Die heiratspolitik der habsburger tu felix austria nube

“Bella gerant alii, tu felix Austria nube – Wars may others wage, you happy Austria, marry”. This famous saying characterizes the marriage policy of the Habsburgs. Which important connections enlarged the Habsburg Empire?

It began with Emperor Maximilian I (1459 – 1519), who was very successful in the Habsburg marriage policy. Through his marriage to Mary of Burgundy, the rich and only heiress, this territory came to the Habsburg Empire. Burgundy was considered a major European power in the 15th century.

It was a love marriage that produced two children, Philip and Margarethe. The son, Philip, called the Fair, was married to Joan the Mad from Spain and so it came to the acquisition of Spain. Joan was the daughter of the Catholic kings Ferdinand II of Aragon and Isabella I, heiress of Castile and Leon.

Philip’s sons, Charles V and Ferdinand I, became the later rulers and succeeded Maximilian I on the throne as Holy Roman Emperor. After Maximilian’s death, his son Philip the Fair was supposed to succeed him on the throne, but he died much too early and his wife Joan the Mad was unable to rule due to a mental illness.

Their son, Charles V (1500-1558) became ruler of a world empire where the sun never set. From his maternal grandfather (Ferdinand II of Aragon) he had inherited Spain, the Kingdom of Naples with Sicily and Sardinia, as well as, the territories conquered in the New World. His paternal grandfather (Maximilian I) left him the Habsburg lands and the imperial crown of the Holy Roman Empire.

Charles V felt more drawn to Spain and agreed a partition treaty with his brother Ferdinand in 1521. Ferdinand I received the Austrian hereditary lands including. Tirol, Karl all Spain incl. of the possessions in Italy, Burgundy, Luxembourg and the Netherlands, as well as the conquered territories of the New World.

Bohemia and Hungary were married off, which was the result of a clever move by Maximilian. He arranged a double marriage in 1515 at the Vienna Princes’ Day with King Vladislav II, the then ruler of Hungary and Bohemia.

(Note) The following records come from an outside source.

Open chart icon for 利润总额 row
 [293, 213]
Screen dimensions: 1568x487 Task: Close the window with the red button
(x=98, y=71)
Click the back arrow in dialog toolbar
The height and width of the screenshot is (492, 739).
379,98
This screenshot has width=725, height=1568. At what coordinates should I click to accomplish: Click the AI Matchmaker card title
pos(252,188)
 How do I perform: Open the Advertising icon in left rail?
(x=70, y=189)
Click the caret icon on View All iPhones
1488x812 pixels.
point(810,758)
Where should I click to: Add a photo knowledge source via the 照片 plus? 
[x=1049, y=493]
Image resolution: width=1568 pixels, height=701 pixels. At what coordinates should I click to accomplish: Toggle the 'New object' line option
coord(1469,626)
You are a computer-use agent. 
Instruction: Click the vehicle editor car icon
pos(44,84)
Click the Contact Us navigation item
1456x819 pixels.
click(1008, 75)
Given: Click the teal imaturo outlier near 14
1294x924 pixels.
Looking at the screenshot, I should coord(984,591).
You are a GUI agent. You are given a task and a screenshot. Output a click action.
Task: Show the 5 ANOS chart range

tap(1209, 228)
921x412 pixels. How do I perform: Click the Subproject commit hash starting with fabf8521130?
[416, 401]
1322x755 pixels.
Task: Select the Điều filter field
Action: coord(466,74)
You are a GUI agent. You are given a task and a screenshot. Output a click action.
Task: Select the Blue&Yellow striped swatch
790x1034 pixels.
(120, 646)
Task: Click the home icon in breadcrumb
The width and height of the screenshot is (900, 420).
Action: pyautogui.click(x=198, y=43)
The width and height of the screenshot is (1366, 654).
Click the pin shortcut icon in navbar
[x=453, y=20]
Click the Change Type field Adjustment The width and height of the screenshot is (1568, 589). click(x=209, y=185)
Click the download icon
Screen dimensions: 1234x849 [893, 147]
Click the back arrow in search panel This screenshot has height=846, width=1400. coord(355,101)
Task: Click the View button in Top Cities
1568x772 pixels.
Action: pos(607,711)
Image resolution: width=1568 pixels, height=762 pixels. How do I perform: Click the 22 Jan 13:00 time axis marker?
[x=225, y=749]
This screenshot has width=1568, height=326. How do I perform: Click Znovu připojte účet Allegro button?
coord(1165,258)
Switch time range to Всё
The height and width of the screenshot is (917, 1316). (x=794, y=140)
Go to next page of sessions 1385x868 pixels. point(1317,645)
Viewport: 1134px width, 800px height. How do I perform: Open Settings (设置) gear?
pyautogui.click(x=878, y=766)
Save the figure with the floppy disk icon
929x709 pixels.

His son and heir to the throne Ludwig was to marry Maria, a granddaughter of Maximilian, while Wladislaw’s daughter Anna was to marry one of Maximilian’s grandsons (Charles or Ferdinand). Ferdinand was finally the lucky one who was allowed to marry Anna. Her brother Louis died childless in the battle against the Turks and so Hungary and Bohemia fell to the Habsburgs.